> _Text block_
She's 14 now, but very mature for her age. Very articulate. Most people that meet her for the first time say she carries herself (and appears) more like a 16-17 yr old.

When she's in MI with dad, she and I converse through text and FB a lot but at least once a week if either of us haven't called, one of us will - just to maintain that voice connection. I never enforced any heavy rules of our communication on her, just let her come to me and eventually she did and now I can say our relationship is better than even when we lived together.

My suggestion to you - let the flute issue go unless you are dirt-poor and desperate for the money. Try and leave the child support issue away from her if you can (my daughter said that was a sore spot with her. Whenever she'd tell me she needed clothes or school supplies, I would say that since I pay her dad $450 per month, she shouldn't be asking ME for anything. While it's the truth, I also realized I needed to leave her out of that and take that issue up with her dad).

Even though she may never use the flute again and seems ungrateful for you even buying it in the first place, for some reason, this flute means something to her. I wouldn't ask her to pay half, I'd just let her have the damn thing and drop it completely. That's just my take and how *I* would handle the situation with my own kid if it were me. Obviously, I don't know you or your situation and I'm not passing judgment, just simply a suggestion.

> _What this exercise asks_
a) In the post about the flute, why does the writer advise keeping the child support issue away from the child? Answer in one to three sentences.
b) Output the part of the flute post that begins at the words "She's 14 now, but" and stops after "16-17 yr old.".
c) Write the next part of the post about the flute, picking up after its final sentence.

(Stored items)
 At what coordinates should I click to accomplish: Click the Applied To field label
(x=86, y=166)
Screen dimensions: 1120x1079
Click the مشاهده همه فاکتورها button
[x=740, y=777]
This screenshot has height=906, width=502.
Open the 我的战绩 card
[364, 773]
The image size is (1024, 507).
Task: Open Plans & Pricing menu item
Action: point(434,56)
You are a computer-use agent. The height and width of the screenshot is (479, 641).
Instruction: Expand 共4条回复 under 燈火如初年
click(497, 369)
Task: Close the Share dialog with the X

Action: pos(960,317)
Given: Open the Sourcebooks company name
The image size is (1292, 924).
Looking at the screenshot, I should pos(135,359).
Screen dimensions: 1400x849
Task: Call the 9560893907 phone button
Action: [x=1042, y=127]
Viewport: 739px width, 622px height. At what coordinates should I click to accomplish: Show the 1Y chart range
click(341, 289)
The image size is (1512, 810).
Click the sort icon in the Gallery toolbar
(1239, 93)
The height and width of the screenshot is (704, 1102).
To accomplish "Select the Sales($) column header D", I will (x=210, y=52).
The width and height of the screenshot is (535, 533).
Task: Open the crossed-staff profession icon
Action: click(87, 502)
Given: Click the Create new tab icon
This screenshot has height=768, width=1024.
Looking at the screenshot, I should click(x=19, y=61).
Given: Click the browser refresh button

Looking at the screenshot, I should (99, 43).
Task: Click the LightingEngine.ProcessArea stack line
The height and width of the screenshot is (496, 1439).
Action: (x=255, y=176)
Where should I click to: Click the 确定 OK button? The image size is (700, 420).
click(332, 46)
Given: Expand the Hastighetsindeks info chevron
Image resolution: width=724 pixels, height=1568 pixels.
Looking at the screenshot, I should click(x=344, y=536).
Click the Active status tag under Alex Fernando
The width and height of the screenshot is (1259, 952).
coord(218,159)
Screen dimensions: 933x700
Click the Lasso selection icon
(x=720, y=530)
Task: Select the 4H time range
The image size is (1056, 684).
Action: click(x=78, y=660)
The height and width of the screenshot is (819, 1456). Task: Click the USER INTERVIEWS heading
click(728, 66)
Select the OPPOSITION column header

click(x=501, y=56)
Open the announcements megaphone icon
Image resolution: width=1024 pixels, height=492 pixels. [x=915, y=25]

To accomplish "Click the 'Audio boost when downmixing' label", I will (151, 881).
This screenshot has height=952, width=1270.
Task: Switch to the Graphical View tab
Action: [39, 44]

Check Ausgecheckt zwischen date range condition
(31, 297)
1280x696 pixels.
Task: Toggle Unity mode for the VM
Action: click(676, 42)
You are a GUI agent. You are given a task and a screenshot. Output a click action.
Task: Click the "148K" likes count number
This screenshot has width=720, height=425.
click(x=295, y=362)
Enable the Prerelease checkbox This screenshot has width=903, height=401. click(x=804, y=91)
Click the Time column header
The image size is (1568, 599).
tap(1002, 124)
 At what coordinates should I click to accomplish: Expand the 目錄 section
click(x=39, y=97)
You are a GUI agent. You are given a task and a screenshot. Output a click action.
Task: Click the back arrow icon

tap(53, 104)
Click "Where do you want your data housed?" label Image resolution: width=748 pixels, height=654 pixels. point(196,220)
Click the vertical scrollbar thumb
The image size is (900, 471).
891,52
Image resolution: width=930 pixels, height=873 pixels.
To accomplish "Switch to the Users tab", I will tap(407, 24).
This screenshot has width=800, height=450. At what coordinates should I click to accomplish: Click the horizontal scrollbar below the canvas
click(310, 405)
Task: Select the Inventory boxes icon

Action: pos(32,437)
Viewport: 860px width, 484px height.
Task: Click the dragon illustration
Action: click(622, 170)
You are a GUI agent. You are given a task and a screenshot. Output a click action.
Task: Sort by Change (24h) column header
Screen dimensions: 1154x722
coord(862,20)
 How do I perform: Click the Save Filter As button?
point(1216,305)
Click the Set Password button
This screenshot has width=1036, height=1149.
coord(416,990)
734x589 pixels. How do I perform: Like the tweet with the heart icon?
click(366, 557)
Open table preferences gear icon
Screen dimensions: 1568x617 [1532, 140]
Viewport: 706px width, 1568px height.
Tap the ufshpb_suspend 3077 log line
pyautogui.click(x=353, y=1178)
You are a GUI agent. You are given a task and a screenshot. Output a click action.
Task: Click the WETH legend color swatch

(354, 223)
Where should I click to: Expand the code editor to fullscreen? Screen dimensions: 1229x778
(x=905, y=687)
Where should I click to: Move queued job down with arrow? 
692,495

> _Exercise results_
a) The writer's own daughter said that child support was a sore spot with her. When she asked for clothes or school supplies, the writer told her she shouldn't ask since $450 a month went to her dad. The writer then realized the daughter needed to be left out of it and the issue taken up with her dad.

b)
She's 14 now, but very mature for her age. Very articulate. Most people that meet her for the first time say she carries herself (and appears) more like a 16-17 yr old.

c)
Try and rebuild your relationship slowly over time. My husband was just told by his therapist that teenage girls can really test a parent's patience, will, strength and on and on. Some do it out of spite when told no. Some do it because they simply want to try and rule their parents. Some do it without even realizing it. All I know is that I wouldn't give up what my daughter and I now have for anything.

If you can, I'd suggest to send her a message/email/voicemail/whatever and just let her know that you'd love to hear her voice just once a week. Sure, the IM, FB msg, texts can all be fine day-to-day, but let her know you miss that connection with her and want to get back to yourselves. Tell her it would mean the world to you if she just called you or would show up on your doorstep out of the blue!

Let me know if I can be of any help or if you just care to vent. I'm here and not going to judge you, your parenting style, your life. I don't know you and wouldn't say the nasty things that other perfect strangers here seem to think is appropriate or that they have a right to do.
Thank you. This is the kind of reply I was hoping for...Constructive criticism, and honest suggestions.